▶ [What is being asked]: For the records that follow, please set down exactly the lines between the one holding "Task: Click the New client secret button" and the one holding "Open the couple in pink outfits photo", inclusive, and only those.
►
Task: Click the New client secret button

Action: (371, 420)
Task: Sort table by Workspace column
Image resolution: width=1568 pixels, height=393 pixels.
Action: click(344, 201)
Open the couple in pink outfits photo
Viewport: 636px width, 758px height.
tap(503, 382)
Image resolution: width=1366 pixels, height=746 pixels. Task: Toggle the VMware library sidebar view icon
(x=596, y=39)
◄
►
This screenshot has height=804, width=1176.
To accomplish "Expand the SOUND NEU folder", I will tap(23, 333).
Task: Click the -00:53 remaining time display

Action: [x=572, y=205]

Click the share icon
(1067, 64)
◄
▶ [Response]:
Task: Click the New client secret button

Action: (371, 420)
Task: Sort table by Workspace column
Image resolution: width=1568 pixels, height=393 pixels.
Action: click(344, 201)
Open the couple in pink outfits photo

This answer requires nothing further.